WORK REQUEST:
Please repeat, exactly as written, the line containing "Open the volume speaker icon" and every line after it through the end of the records below.

=== DATA LISTING ===

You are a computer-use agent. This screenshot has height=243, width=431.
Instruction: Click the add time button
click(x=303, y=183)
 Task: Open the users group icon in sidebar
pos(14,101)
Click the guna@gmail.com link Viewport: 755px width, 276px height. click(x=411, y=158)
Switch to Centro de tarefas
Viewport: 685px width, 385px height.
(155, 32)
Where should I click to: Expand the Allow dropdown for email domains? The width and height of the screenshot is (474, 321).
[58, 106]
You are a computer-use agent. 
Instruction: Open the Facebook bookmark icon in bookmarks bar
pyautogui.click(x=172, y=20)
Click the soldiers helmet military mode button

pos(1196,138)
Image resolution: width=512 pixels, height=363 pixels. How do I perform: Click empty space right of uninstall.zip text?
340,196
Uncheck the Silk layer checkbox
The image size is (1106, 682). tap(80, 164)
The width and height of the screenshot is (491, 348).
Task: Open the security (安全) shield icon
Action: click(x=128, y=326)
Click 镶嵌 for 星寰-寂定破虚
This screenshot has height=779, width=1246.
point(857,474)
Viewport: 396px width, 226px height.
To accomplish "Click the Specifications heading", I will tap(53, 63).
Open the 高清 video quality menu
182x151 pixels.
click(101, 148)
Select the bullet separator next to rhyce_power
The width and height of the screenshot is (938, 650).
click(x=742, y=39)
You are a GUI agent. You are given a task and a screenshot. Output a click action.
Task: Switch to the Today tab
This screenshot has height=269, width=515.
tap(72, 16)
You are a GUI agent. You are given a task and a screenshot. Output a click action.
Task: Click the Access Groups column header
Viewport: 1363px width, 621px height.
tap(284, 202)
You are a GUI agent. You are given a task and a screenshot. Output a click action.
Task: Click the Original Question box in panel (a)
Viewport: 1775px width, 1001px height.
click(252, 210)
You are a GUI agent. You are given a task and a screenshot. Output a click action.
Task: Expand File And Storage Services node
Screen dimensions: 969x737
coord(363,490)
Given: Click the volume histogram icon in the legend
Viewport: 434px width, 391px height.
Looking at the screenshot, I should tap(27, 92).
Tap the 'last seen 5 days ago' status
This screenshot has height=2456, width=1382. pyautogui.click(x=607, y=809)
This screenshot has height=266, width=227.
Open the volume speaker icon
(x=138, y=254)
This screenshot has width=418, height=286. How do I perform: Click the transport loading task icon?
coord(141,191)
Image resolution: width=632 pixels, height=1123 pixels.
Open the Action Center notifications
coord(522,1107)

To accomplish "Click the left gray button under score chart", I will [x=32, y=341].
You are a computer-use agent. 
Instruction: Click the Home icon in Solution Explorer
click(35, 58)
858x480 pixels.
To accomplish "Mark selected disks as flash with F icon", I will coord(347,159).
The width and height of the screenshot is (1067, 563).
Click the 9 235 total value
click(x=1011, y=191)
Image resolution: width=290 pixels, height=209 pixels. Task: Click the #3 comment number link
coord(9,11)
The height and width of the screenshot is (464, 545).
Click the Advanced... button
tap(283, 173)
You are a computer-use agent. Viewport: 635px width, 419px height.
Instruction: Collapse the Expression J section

===

TASK RESPONSE:
Open the volume speaker icon
(x=138, y=254)
This screenshot has width=418, height=286. How do I perform: Click the transport loading task icon?
coord(141,191)
Image resolution: width=632 pixels, height=1123 pixels.
Open the Action Center notifications
coord(522,1107)

To accomplish "Click the left gray button under score chart", I will [x=32, y=341].
You are a computer-use agent. 
Instruction: Click the Home icon in Solution Explorer
click(35, 58)
858x480 pixels.
To accomplish "Mark selected disks as flash with F icon", I will coord(347,159).
The width and height of the screenshot is (1067, 563).
Click the 9 235 total value
click(x=1011, y=191)
Image resolution: width=290 pixels, height=209 pixels. Task: Click the #3 comment number link
coord(9,11)
The height and width of the screenshot is (464, 545).
Click the Advanced... button
tap(283, 173)
You are a computer-use agent. Viewport: 635px width, 419px height.
Instruction: Collapse the Expression J section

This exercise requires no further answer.